▽

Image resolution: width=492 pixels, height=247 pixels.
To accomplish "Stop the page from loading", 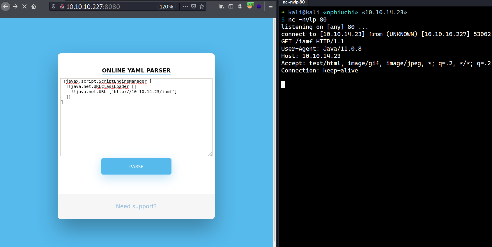I will 24,6.
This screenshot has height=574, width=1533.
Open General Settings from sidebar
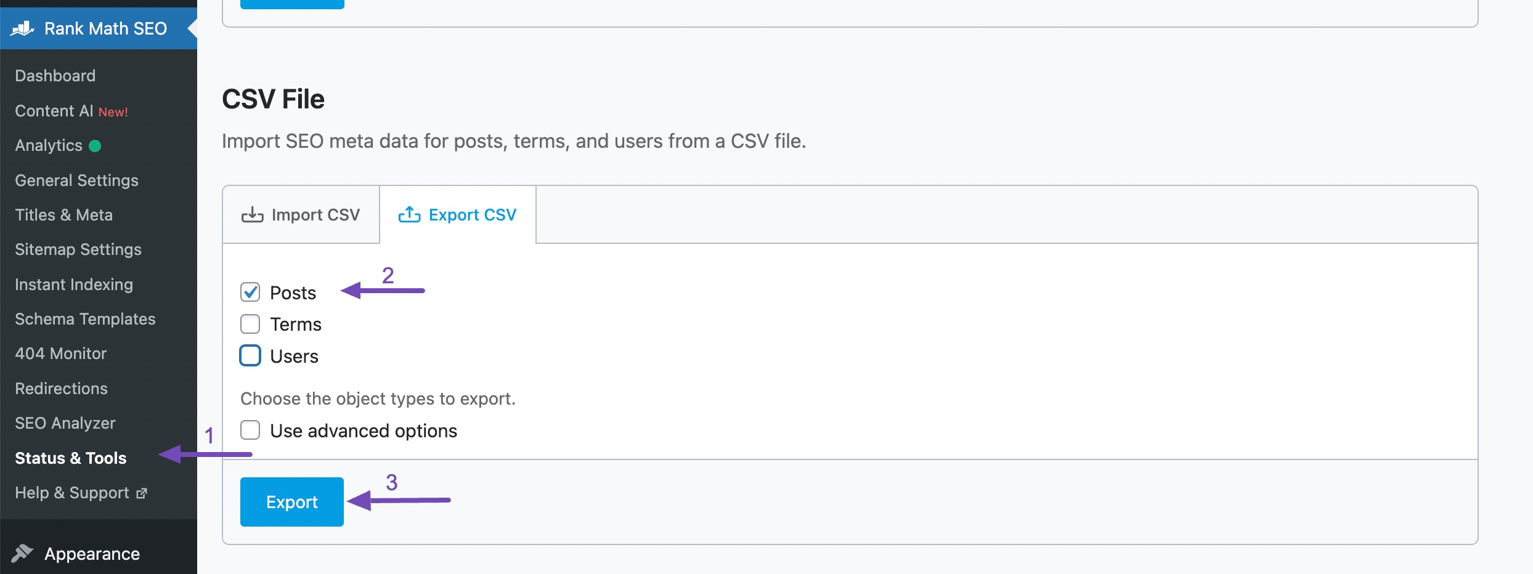click(x=76, y=180)
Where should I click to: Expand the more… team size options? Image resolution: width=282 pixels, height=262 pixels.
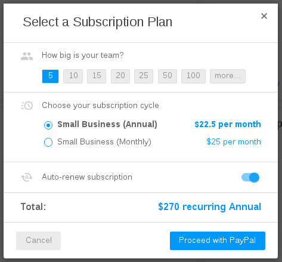coord(228,76)
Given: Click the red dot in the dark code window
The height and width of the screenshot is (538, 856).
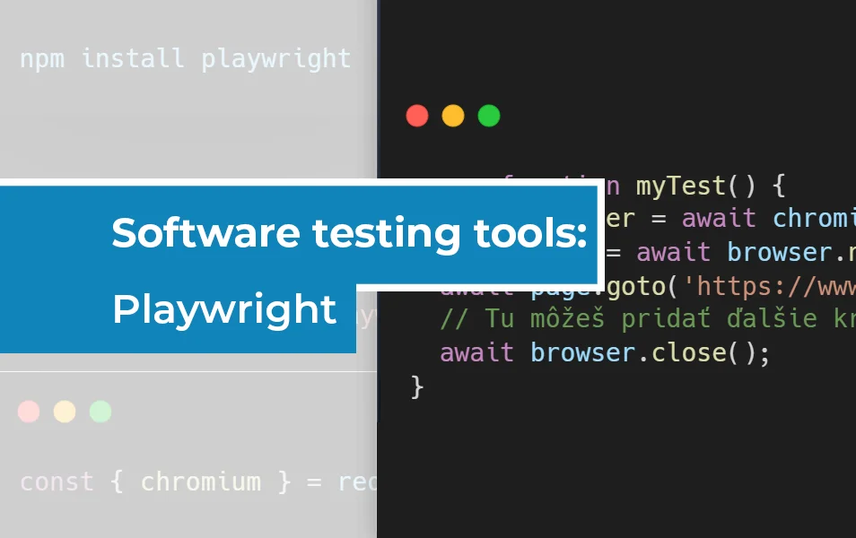Looking at the screenshot, I should [417, 116].
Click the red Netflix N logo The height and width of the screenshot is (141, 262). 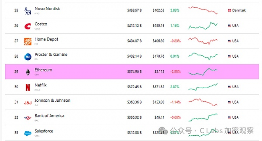click(28, 88)
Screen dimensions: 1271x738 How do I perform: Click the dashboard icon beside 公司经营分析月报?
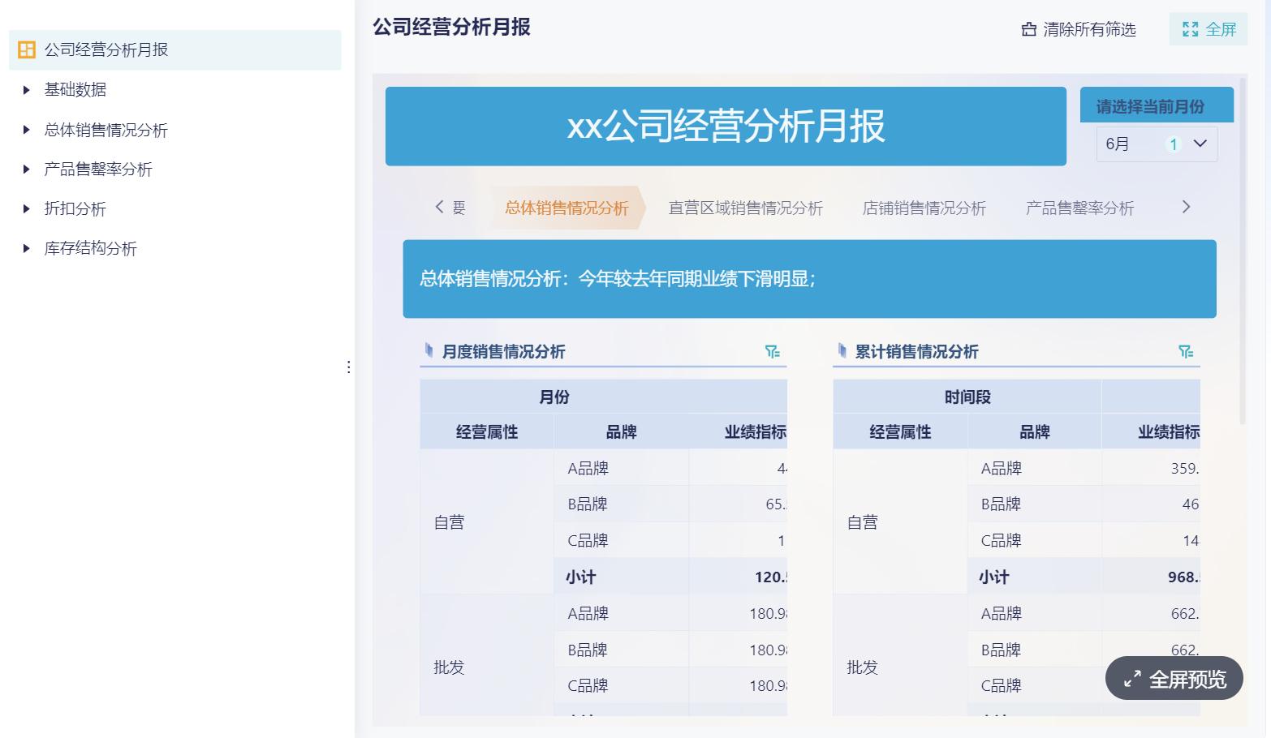coord(27,50)
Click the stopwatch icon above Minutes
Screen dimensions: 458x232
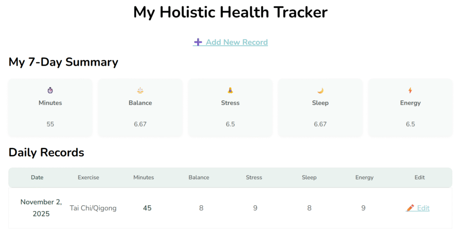click(50, 90)
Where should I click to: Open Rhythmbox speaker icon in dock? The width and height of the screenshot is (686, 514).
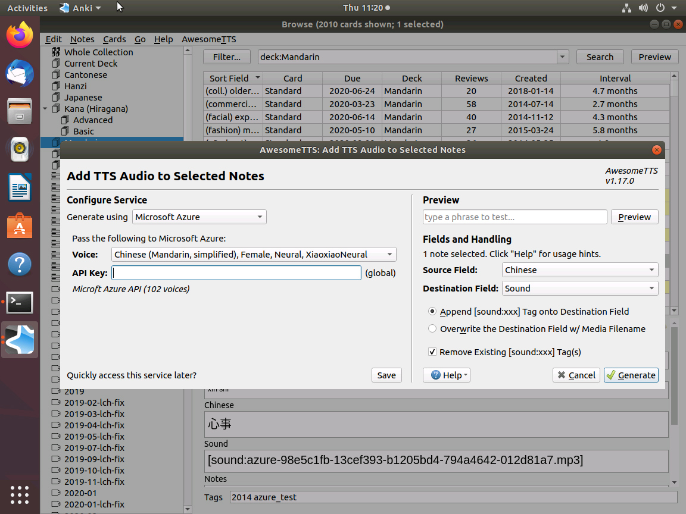[x=20, y=149]
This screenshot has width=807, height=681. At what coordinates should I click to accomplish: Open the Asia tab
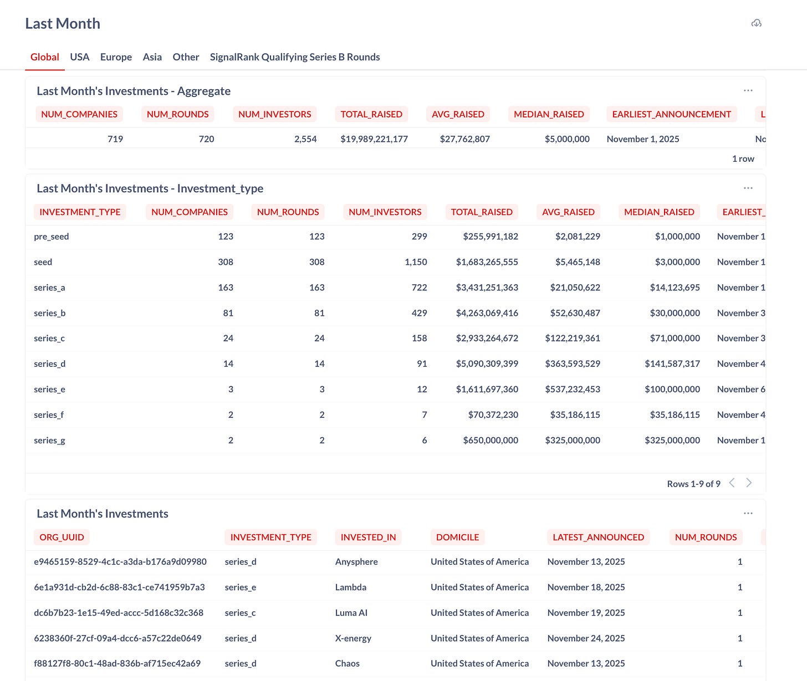(152, 57)
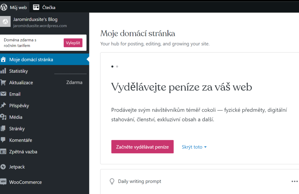
Task: Click the WordPress logo icon
Action: point(4,7)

△

* _YOUR ASSIGNMENT_: Within the entries above, the lines from the one with "This screenshot has width=807, height=681." through the final line are to be printed exactly, with the pictures removed.

* _YOUR SOLUTION_:
This screenshot has width=807, height=681. At what coordinates should I click to accomplish: Open the Asia tab
(152, 57)
Task: Click the WordPress logo icon
Action: point(4,7)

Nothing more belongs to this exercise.